I think it's a very tepid rendition of the life of this woman who sounds so marvellously more interesting in the auto/biography, even though I'm only on page 17 or so, but who has had her most interesting and startling details, ones that would give us a fuller idea of her morals and ideals, removed and restricted, so she can ride into the distance with Captain Ross, because after Richard and Ross she went through two husbands (she died Christian Davies). Then again, I've not read the whole biography yet, maybe she gets mega boring.
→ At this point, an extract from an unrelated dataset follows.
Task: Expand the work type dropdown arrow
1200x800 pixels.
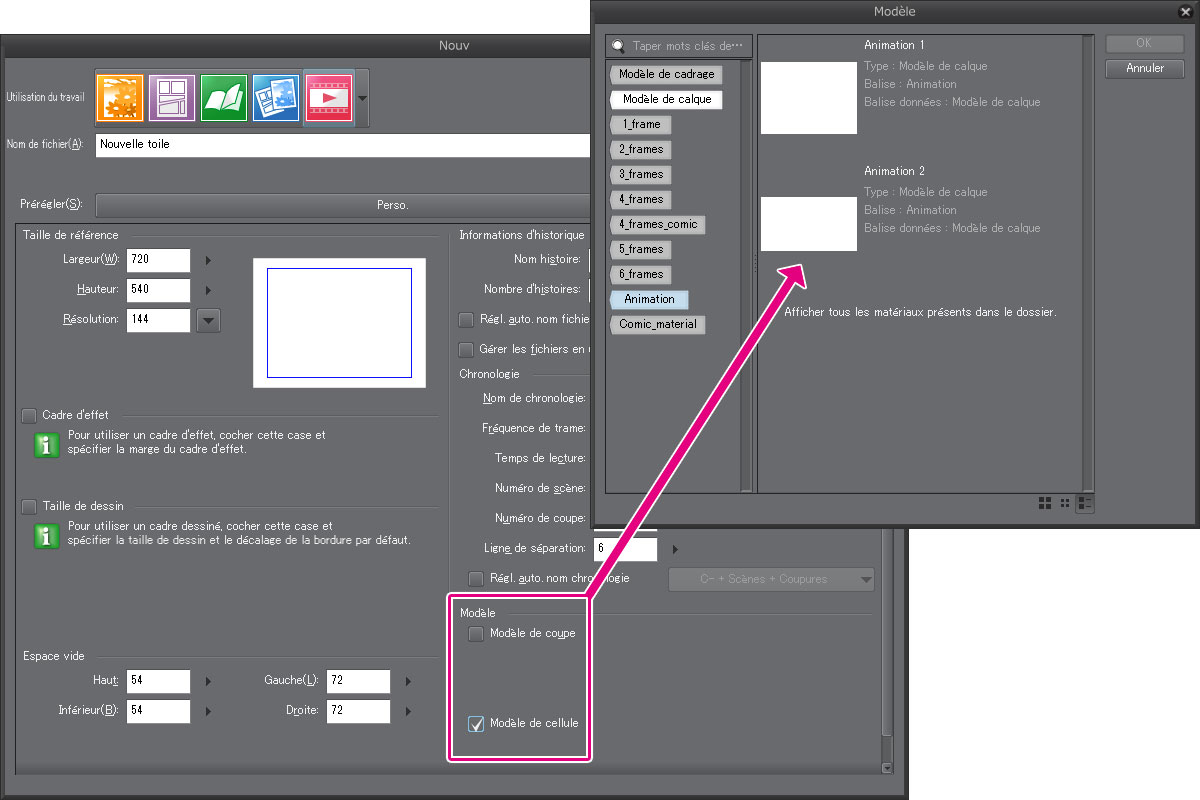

I think the rule is if you're going to write about a character in history then use the history. There's no reason why all the points above could not have been included for a better story and no need to change what's actually recorded, because it hasn't made it more dramatic or inspiring. Otherwise, make that shit up and create a fictional heroine - Kit could have been the inspiration here rather than the subject. I'd be really feckin' irritated if someone took Michael Faraday's history, changed it so he had kids (because he and his wife couldn't) to show what a great father he'd have made. Don't use a name to sell a book unless you're true to who they were, it doesn't mean you have to copy every single detail, but when details are there... You can't 'perfect' a woman who was by no means perfect, but you can give us an extraordinary story of a courageous and persistent woman whose character wasn't faultless without us disliking her because of those faults. I believe those 'faults' are probably what the men in her life loved most. It's the toxic fairytale dream that removes a woman's 'questionable' character for the sake of a soppy happy ending and a 'love me because I'm so sweet and kind and lovely' vibe. I'm not saying she wasn't, but it wasn't all she was. It seems to me Kit's ending was happy enough already without the dilution.


It seems this book irritated me more than I realised.